**AIM OF THE TASK:** The answer must be an exact copy of the lines from the one with "The image size" through the final line of the records below, with no pictures.
*** Opening EXCERPTED RECORDS ***
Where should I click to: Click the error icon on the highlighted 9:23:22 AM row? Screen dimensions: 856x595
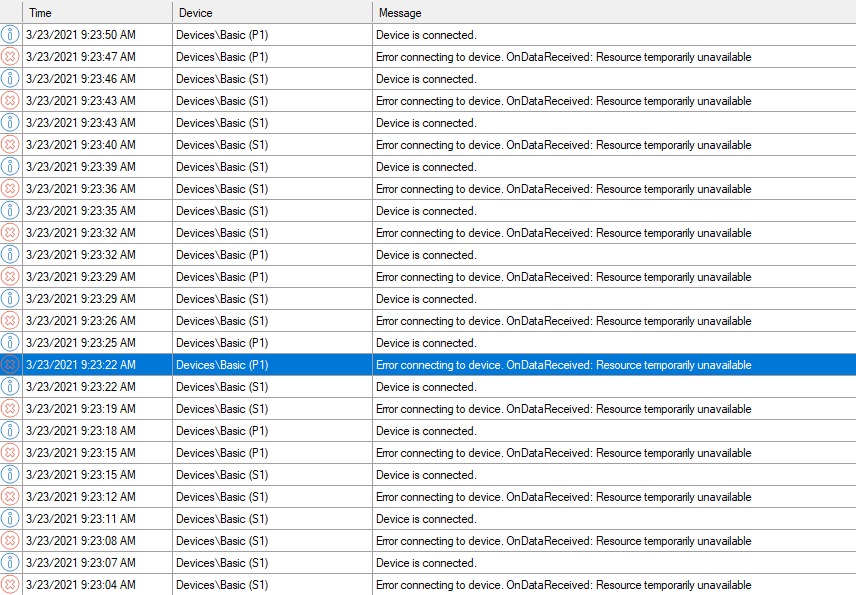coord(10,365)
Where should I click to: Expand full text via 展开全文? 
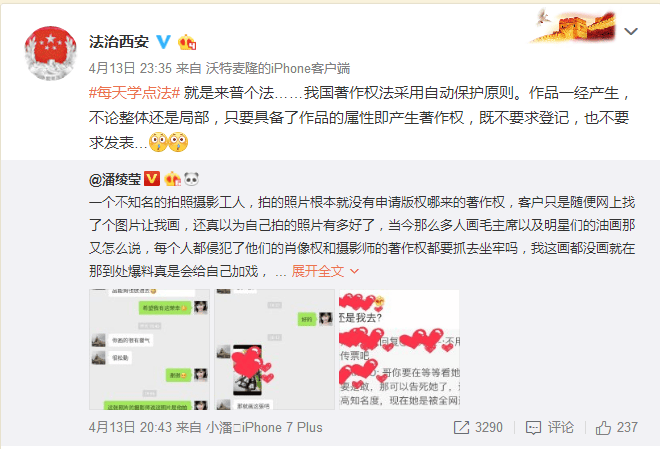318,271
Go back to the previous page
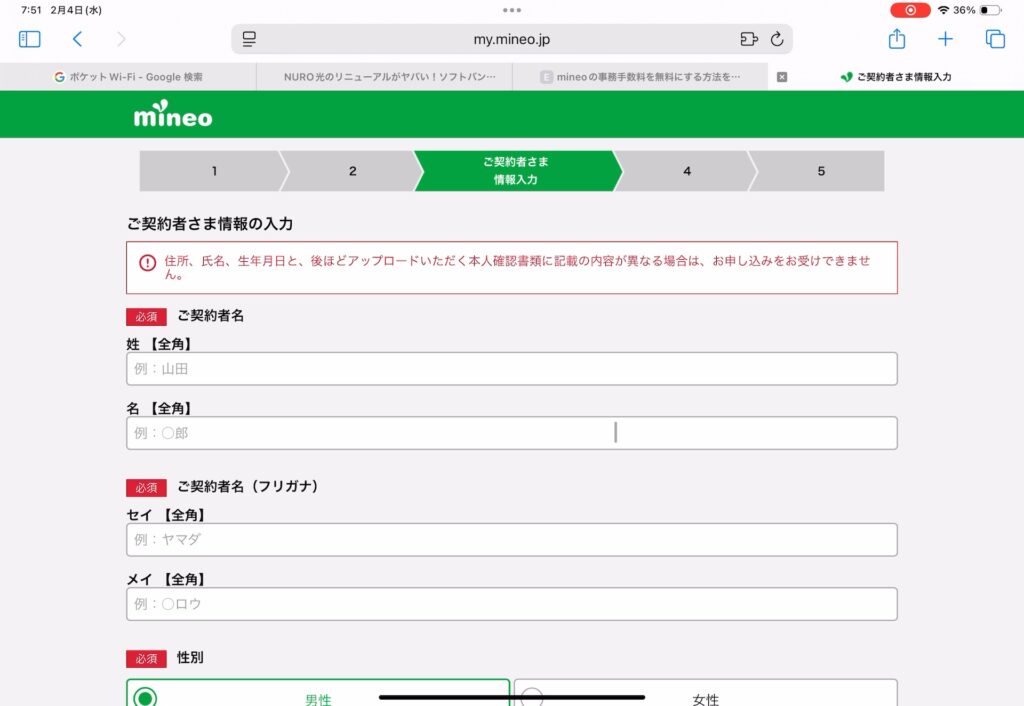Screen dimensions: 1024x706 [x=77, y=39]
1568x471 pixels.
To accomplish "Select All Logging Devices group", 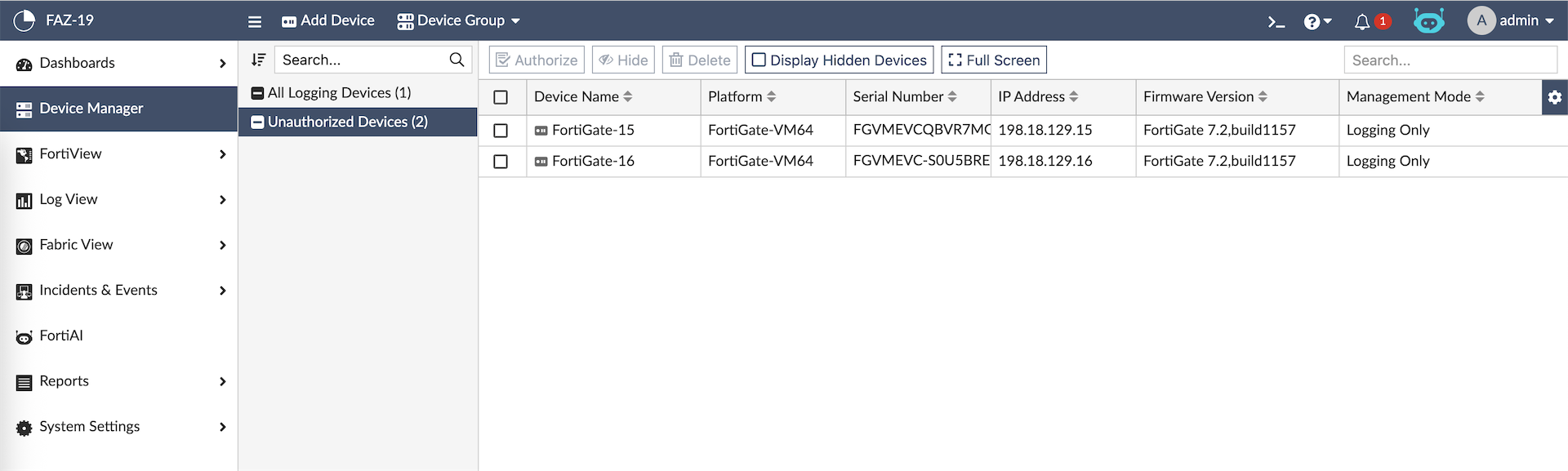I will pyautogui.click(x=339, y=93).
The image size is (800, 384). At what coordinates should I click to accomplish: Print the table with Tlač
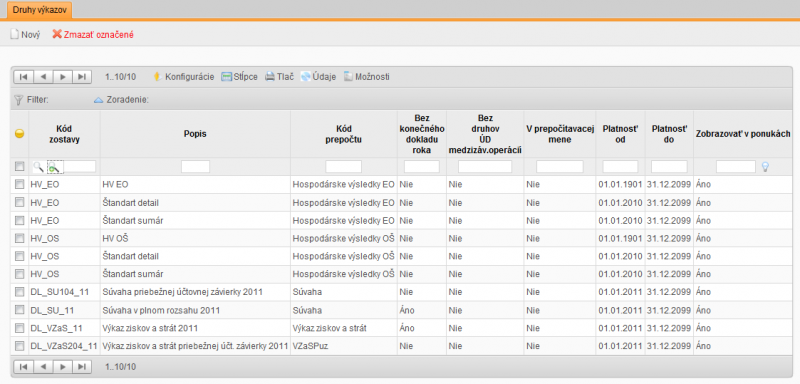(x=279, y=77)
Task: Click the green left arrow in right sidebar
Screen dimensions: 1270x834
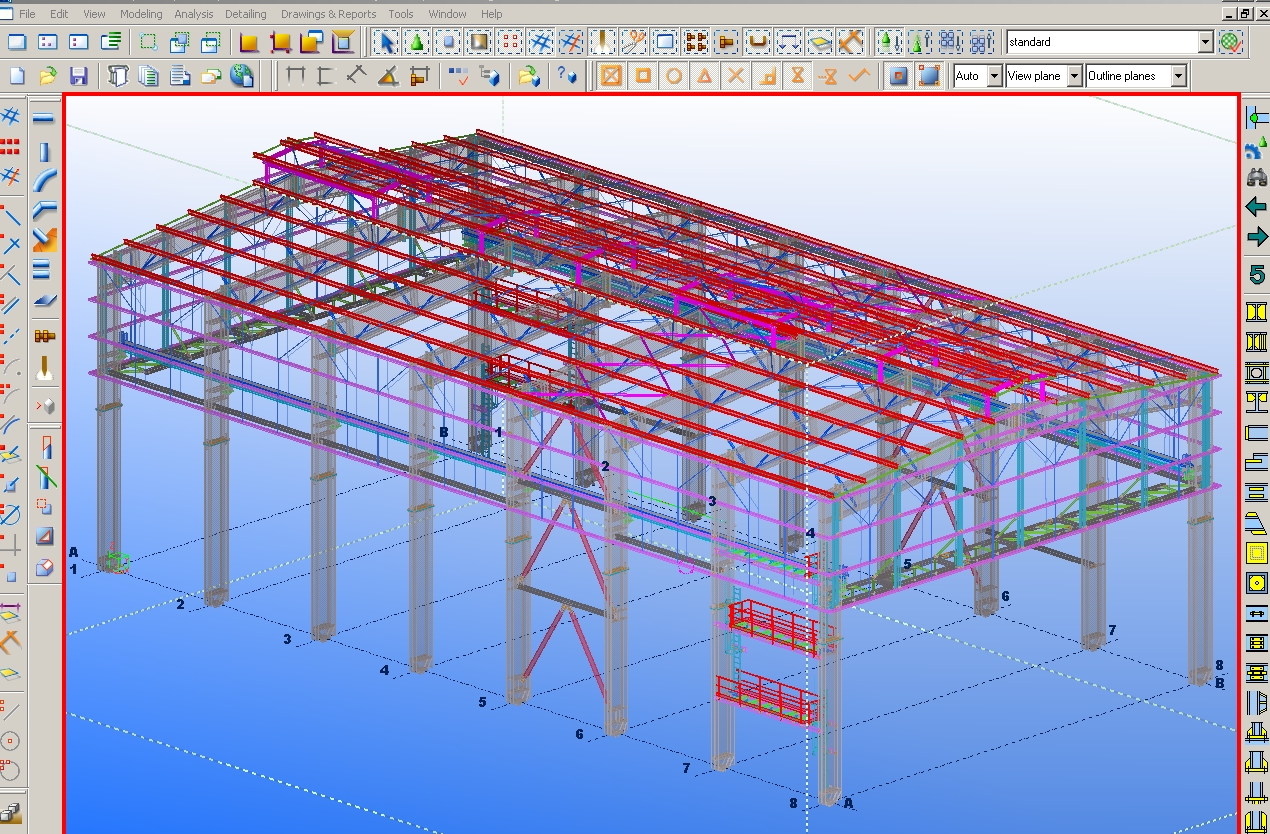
*** Closing EXCERPTED RECORDS ***
**SOLUTION:**
The image size is (800, 384). At what coordinates should I click to accomplish: Print the table with Tlač
(x=279, y=77)
Task: Click the green left arrow in right sidebar
Screen dimensions: 1270x834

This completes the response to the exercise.